Engine / Models API
Prefix: /api/engine
Source: backend/app/api/engine.py
Models
List Models
GET /api/engine/modelsReturns all registered models with download status, paths, and metadata.
Download Model
POST /api/engine/models/download{ "model_id": "mlx-community/Qwen3-1.7B-MLX-8bit" }Downloads model files from Hugging Face. Runs in background.
Delete Model
POST /api/engine/models/delete{ "model_id": "model-uuid" }Removes model files from disk.
Register Custom Model
POST /api/engine/models/register{
"name": "My Model",
"path": "/absolute/path/to/model",
"url": "https://huggingface.co/..."
}Scan Directory
POST /api/engine/models/scan{ "path": "/path/to/models/directory" }Auto-discovers and registers all valid MLX models in the directory.
Get Active Model
GET /api/engine/models/activeReturns the currently loaded model with id, name, size, path, architecture, context_window, and is_vision. Returns { "model": null } if no model is loaded.
Load Model
POST /api/engine/models/load{ "model_id": "model-uuid", "kv_quantization": 4 }Loads model into MLX memory. Returns context_window and architecture if available. Only one model can be loaded at a time.

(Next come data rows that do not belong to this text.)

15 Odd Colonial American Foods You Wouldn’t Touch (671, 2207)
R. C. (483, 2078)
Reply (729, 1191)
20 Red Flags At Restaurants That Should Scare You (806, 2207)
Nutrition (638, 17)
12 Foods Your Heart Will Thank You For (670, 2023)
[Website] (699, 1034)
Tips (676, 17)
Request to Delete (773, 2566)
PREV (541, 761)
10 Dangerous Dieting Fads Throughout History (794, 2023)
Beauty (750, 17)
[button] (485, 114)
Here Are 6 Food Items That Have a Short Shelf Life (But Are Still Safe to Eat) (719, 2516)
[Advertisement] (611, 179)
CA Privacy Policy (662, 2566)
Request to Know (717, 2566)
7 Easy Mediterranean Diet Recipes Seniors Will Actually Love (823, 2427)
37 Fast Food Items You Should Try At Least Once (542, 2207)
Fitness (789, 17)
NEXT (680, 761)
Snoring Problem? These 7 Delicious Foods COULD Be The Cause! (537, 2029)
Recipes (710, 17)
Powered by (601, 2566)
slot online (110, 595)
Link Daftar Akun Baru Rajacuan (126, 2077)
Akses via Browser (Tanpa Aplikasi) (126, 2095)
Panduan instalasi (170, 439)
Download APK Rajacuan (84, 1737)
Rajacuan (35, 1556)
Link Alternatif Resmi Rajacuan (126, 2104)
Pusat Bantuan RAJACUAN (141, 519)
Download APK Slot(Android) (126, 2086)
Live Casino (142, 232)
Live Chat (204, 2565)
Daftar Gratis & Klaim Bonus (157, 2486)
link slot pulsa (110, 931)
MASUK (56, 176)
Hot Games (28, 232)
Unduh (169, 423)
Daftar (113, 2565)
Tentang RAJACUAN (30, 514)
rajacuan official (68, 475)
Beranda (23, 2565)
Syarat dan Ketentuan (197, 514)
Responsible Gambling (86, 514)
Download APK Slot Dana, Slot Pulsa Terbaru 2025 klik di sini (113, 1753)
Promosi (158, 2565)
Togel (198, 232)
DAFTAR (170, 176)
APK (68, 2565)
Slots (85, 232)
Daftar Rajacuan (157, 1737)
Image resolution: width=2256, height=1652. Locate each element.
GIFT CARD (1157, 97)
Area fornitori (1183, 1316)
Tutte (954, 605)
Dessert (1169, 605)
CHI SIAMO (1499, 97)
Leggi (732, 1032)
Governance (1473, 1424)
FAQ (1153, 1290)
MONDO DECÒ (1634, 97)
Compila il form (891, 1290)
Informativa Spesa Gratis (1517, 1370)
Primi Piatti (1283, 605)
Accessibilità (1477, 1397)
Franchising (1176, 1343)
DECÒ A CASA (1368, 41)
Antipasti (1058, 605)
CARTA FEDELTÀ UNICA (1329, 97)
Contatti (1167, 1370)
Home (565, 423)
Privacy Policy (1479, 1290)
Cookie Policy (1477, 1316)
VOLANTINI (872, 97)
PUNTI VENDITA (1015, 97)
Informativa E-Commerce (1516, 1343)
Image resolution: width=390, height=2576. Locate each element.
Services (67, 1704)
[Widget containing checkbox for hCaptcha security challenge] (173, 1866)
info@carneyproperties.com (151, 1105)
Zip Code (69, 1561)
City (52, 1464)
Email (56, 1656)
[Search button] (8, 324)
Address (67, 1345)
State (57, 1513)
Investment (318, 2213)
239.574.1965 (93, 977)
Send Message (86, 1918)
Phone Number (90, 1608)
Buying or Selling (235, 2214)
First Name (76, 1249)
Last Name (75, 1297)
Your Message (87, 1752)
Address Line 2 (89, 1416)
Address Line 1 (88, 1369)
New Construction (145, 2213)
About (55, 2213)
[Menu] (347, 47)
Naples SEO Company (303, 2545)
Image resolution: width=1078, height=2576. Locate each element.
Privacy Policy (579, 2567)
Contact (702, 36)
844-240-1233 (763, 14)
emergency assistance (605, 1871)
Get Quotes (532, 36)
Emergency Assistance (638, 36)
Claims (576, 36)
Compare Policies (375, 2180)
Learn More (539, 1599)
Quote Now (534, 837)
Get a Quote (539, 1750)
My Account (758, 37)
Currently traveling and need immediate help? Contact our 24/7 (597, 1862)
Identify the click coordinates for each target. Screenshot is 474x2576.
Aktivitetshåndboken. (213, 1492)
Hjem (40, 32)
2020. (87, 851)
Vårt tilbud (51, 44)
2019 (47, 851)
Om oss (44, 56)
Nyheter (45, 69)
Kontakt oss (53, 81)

kv_quantization: optional, 4 or 8. Enables KV-cache quantization during generation. Omit for no quantization.
Unload Model
POST /api/engine/models/unloadFrees model from memory.
List Adapters
GET /api/engine/models/adaptersReturns models where is_finetuned is true.
Export Model
POST /api/engine/models/export{
"model_id": "adapter-uuid",
"output_path": "/path/to/output",
"q_bits": 4
}q_bits: valid values are 0, 2, 3, 4, 6, 8. 0 = full precision.
Get Model Format
GET /api/engine/models/{model_id}/formatReturns model_type, has_chat_template, eos_token, bos_token, pad_token, and other tokenizer metadata. Useful for determining the chat template format before training.
Chat
Generate (SSE)
POST /api/engine/chat{
"model_id": "model-uuid",
"messages": [
{ "role": "user", "content": "Hello" }
],
"temperature": 0.7,
"max_tokens": 512,
"top_p": 0.9,
"repetition_penalty": 1.1,
"seed": null
}Returns a streaming SSE response. Each event is a JSON object with a text field. The engine uses mlx_lm.stream_generate with a persistent KV cache (make_prompt_cache / trim_prompt_cache) across turns. Common token prefixes are reused automatically.
messages[].content can be a string or an array of content parts (for vision models):
[
{ "type": "text", "text": "Describe this image" },
{ "type": "image_url", "image_url": { "url": "data:image/png;base64,..." } }
]Images must be under 20 MB.
Stop Generation
POST /api/engine/chat/stopSignals the active generation to stop. Returns { "status": "stopped" }.
Predict Completion
POST /api/engine/predict{
"model_id": "model-uuid",
"prompt": "def hello(",
"max_tokens": 50
}Non-streaming single-pass completion for inline code suggestions (ghost text). Returns { "text": "..." }.
Fine-Tuning
Start Fine-Tuning
POST /api/engine/finetune{
"model_id": "model-uuid",
"dataset_path": "/path/to/data.jsonl",
"job_name": "my-finetune",
"epochs": 3,
"learning_rate": 1e-4,
"batch_size": 1,
"lora_rank": 8,
"lora_alpha": 16.0,
"lora_dropout": 0.0,
"lora_layers": 8,
"max_seq_length": 512,
"seed": null
}Field ranges: epochs 1–100, batch_size 1–64, lora_rank 1–256, lora_layers 1–128, max_seq_length 64–32768.
Returns { "job_id": "...", "status": "running" }.
Get Job Status
GET /api/engine/jobs/{job_id}Returns current training state: step, epoch, loss, metrics, completion status.